Voici des extraits de leurs écrits qui permettent de comprendre le pourquoi de leur affirmation:

 

"Nous devrions commencer l'apprentissage du dépouillement avec les enfants. Il faudrait déjà avoir la décence de ne pas les conditionner à devenir accros à la consommation."

 

Le PDG de "General Mills" est  cité comme contre exemple de ce qu'il convient de ne pas faire:

 

"Quand il s'agit de cibler des consommateurs en bas âge, nous suivons le modèle "du berceau  à la tombe". Nous pensons que nous devons attraper les enfants très tôt, puis les conserver toute la vie."

 

Matthieu Ricard s'interroge: comment apprendre la simplicité aux enfants? Il raconte: "Dans notre jeune âge, à la saison des cerises, nous étions tous dans les arbres à nous régaler. Aujourd'hui les cerises restent sur les branches. Les enfants ne grimpent plus aux arbres. Ils sont généralement devant leurs ordinateurs. Entre 1997 et 2003, le pourcentage des enfants de 9 à 12 ans qui passent du temps dehors à jouer ensemble (...) a chuté de moitié.
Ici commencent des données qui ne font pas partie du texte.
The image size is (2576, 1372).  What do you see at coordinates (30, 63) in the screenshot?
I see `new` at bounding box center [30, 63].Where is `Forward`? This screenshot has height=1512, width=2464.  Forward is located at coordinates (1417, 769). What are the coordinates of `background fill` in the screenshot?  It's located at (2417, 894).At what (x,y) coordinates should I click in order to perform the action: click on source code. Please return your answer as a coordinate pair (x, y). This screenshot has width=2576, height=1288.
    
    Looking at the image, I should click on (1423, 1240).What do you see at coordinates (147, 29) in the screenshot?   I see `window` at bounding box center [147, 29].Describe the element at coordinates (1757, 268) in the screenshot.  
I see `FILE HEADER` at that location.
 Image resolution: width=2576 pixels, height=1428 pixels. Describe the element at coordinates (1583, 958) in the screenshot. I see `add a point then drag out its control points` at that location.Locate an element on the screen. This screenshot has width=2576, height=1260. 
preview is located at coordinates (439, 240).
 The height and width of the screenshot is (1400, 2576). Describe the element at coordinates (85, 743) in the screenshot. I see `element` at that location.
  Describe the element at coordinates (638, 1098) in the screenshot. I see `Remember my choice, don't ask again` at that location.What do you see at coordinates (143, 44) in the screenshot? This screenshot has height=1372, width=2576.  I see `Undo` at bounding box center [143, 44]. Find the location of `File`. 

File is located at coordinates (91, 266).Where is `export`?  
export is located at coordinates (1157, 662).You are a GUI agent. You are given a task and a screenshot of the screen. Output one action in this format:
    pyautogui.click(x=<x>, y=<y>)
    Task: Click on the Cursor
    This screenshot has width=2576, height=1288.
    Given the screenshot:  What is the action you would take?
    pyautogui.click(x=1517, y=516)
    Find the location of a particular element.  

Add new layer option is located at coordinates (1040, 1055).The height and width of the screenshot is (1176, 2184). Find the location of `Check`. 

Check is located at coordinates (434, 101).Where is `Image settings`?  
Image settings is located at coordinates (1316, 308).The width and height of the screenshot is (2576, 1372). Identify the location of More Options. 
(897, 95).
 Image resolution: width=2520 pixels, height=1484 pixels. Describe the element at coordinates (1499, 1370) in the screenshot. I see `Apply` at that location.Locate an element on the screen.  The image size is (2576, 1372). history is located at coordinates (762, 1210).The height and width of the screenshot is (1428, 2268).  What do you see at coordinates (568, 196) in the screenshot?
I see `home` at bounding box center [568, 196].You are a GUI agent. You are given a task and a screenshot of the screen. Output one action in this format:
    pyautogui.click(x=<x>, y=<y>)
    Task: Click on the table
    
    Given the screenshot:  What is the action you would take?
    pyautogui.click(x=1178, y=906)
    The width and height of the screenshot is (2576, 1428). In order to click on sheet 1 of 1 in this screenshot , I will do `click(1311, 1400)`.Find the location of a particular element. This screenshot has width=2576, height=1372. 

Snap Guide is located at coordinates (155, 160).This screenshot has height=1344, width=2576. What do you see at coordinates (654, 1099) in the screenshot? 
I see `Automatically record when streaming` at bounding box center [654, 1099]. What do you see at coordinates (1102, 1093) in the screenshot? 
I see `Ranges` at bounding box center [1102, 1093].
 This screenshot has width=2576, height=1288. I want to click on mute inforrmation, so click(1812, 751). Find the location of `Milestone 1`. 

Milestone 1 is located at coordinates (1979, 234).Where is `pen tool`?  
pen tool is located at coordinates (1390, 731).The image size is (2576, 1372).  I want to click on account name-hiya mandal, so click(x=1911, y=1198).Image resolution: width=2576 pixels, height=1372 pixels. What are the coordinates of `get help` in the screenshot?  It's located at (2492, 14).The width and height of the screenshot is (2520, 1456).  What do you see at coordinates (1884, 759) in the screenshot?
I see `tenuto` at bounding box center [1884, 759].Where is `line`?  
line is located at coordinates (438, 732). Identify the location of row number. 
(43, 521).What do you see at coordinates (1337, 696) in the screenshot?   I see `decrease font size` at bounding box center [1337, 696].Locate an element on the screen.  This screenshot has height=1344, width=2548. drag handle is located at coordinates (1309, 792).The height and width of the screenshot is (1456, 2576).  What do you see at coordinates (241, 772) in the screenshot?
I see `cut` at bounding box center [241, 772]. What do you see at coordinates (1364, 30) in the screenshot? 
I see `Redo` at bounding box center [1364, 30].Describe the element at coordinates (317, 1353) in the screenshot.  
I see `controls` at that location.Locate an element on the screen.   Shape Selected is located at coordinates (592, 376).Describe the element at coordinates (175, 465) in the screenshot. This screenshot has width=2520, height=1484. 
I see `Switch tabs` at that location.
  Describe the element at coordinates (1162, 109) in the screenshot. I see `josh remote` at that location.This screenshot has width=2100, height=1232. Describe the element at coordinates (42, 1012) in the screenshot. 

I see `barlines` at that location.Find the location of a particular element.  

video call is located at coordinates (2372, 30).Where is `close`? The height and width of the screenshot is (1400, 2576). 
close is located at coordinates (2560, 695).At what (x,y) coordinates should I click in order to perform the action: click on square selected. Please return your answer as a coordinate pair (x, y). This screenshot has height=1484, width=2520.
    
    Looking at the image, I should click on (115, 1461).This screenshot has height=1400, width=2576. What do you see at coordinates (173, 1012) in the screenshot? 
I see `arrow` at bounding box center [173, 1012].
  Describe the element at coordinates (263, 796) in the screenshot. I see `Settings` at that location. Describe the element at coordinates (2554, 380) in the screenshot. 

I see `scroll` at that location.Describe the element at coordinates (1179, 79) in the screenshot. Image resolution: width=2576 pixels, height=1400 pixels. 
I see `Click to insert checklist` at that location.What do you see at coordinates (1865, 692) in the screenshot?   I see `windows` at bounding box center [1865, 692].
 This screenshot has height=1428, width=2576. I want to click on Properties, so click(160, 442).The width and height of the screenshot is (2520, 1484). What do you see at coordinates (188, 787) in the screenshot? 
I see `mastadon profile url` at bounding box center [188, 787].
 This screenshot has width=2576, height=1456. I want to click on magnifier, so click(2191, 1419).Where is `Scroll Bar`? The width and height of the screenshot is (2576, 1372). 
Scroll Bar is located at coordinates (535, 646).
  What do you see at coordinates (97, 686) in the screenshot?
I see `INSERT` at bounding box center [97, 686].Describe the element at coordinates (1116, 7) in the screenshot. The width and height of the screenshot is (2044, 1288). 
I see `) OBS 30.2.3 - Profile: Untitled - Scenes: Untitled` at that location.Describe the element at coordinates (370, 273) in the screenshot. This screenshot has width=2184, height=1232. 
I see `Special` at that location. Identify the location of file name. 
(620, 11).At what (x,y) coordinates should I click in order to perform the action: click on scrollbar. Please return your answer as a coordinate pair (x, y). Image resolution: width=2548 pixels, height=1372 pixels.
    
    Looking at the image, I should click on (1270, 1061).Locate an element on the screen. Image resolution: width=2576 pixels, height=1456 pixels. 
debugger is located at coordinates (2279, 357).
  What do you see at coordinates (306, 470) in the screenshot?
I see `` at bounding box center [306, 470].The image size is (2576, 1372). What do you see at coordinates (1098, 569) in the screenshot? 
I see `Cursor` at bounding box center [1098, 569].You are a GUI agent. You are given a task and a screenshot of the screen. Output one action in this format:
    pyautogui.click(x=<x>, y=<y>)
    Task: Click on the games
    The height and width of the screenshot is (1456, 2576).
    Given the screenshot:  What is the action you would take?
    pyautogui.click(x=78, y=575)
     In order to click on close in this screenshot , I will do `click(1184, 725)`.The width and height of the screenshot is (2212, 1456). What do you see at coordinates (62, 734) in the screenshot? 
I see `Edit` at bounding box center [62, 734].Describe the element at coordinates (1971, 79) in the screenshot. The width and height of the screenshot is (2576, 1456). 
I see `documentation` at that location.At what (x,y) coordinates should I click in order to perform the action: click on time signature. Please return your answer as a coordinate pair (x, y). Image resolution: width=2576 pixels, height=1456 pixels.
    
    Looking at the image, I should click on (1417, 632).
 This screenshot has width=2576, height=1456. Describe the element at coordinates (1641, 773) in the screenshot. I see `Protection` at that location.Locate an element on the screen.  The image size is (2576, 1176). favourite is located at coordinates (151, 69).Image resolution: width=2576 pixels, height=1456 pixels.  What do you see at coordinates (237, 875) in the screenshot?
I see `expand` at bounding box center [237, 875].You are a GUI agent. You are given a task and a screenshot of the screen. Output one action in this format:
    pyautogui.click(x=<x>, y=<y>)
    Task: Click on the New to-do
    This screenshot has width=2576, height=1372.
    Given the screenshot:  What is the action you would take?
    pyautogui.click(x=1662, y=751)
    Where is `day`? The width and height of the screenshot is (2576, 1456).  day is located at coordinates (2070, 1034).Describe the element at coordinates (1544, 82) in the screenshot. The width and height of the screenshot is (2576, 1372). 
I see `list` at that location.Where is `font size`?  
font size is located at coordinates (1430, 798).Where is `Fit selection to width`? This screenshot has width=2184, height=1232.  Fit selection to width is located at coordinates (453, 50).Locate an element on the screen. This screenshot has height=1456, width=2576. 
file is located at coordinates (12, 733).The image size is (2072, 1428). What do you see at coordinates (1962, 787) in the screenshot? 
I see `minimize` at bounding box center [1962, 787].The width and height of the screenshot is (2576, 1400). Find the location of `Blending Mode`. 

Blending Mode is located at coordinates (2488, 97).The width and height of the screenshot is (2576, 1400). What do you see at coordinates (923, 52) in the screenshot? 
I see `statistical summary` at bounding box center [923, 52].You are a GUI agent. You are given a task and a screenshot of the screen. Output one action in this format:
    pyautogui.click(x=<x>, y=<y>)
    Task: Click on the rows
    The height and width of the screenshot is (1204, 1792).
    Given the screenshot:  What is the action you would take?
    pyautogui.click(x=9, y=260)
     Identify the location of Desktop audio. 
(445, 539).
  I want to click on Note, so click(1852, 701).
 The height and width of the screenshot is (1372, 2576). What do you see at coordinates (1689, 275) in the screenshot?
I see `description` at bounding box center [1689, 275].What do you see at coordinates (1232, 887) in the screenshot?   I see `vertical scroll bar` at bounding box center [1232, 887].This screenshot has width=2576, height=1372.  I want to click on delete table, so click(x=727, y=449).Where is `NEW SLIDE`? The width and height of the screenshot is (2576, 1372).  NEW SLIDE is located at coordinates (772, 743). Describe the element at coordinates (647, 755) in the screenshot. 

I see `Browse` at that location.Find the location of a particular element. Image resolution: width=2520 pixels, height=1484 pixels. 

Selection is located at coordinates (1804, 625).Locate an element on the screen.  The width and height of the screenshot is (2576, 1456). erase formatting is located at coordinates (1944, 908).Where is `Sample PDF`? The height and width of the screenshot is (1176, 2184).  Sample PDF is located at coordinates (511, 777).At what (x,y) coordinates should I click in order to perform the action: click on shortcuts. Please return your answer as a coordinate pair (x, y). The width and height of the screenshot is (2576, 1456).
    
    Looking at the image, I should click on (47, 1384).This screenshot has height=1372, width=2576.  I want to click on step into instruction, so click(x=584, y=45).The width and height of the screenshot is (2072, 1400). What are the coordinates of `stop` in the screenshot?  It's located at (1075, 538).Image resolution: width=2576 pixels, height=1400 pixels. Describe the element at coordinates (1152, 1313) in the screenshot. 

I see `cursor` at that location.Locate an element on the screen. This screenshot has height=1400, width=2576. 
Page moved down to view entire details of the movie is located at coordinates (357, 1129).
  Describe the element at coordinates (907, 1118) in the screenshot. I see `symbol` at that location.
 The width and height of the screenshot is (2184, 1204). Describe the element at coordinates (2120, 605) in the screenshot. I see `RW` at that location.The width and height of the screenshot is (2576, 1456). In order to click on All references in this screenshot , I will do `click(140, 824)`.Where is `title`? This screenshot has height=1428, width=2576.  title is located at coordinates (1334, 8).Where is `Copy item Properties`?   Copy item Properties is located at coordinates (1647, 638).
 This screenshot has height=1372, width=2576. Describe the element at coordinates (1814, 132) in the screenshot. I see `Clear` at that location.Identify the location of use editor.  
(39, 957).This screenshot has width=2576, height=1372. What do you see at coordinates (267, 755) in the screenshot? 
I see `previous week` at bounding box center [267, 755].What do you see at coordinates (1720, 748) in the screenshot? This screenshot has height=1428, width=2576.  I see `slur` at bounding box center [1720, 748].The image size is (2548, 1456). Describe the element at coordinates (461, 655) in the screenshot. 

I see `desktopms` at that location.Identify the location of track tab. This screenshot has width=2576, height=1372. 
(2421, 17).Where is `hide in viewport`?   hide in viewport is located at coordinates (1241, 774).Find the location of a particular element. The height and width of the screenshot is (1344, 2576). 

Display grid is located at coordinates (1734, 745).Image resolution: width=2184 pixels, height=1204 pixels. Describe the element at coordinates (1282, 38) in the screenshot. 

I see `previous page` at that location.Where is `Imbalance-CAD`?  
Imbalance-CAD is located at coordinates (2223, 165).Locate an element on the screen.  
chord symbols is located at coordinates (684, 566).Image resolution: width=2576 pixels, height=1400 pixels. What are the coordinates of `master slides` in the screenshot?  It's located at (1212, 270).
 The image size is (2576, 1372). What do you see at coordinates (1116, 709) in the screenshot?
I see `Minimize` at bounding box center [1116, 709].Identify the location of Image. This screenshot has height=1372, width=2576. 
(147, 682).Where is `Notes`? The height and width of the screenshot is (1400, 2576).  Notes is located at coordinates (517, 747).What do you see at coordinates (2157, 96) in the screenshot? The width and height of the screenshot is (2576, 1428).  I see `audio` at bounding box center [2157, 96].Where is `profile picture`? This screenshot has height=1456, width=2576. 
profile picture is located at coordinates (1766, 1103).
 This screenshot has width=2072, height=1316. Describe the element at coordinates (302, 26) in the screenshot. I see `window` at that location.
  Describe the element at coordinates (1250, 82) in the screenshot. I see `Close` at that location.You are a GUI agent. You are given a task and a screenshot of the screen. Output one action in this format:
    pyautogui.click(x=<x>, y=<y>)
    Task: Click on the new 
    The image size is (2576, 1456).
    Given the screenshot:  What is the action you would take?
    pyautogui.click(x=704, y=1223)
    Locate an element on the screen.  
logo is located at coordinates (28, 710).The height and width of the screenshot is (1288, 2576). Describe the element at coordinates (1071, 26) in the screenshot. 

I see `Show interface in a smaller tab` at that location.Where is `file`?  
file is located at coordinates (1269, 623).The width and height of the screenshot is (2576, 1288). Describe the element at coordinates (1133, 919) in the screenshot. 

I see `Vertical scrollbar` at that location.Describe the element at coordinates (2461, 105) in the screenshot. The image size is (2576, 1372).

Les jeux sont de plus en plus solitaires, virtuels, violents, dénués de beauté, d'émerveillement, d'esprit de camaraderie et de plaisirs simples."

 

Christophe André est malgré ces remarques plus optimiste. Il écrit: "Les cadeaux que nous faisons à nos enfants nous servent à nous déculpabiliser du temps que nous ne passons pas avec eux. Le mieux que nous puissions faire pour nos enfants, c'est encore une fois d'être un modèle. Si nous achetons tous les six mois une nouvelle montre, si nous faisons les soldes comme des fous, si la sortie au supermarché est la sortie familiale du week-end, qu'est-ce que nous leur envoyons comme message? Mais j'ai de l'espoir parce que je pense que l'espèce humaine est intelligente, adaptative, et je vois que cette nouvelle génération d'enfants qui a grandi dans un environnement rempli d'objets, de jouets, de fringues, commence à s'immuniser contre la consommation. Les enfants que je connais bien -mes filles, mes neveux, les enfants d'amis proches- ont sinon une méfiance du moins une espèce d'indifférence ou d'autonomie croissante par rapport au fait de posséder, et au fond ils donnent ce qu'ils possèdent plus facilement que nous le faisions. J'ai le sentiment  qu'à un moment donné cette société d'hyper consommation,qui attise nos désirs et crée des désirs factices, va finir par sécréter dans nos cerveaux des anticorps de manière assez naturelle. Nous voyons émerger de plus en plus ces économies parallèles, ces économies du partage où au lieu d'acheter nous empruntons - une tronçonneuse par exemple à un voisin. Nous pourrions  bien évoluer vers des modèles qui vont s'imposer où les enfants se prêteront leurs jouets, leurs livres."

 

Alexandre Jollien quant à lui nous appelle au dépouillement, à posséder un peu moins. Il nous invite à nous "demander ce qui est essentiel, à apprendre à faire le ménage, les courses: c'est sur le terrain de la vie quotidienne que s'inaugurent les progrès. Nous pouvons considérer le supermarché comme un immense terrain d'exercice pour discerner nos véritables besoins. A force de chercher le bonheur là où il ne se trouve pas, nous passons à côté de l'essentiel. Rien n'est plus précieux qu'un mode de vie dépouillé, qui nous aide à nous rendre disponibles à la joie et à la paix. Et si nous commencions par mettre un peu d'ordre dans nos vies le plus simplement du monde?

 

 

Heureux les riches.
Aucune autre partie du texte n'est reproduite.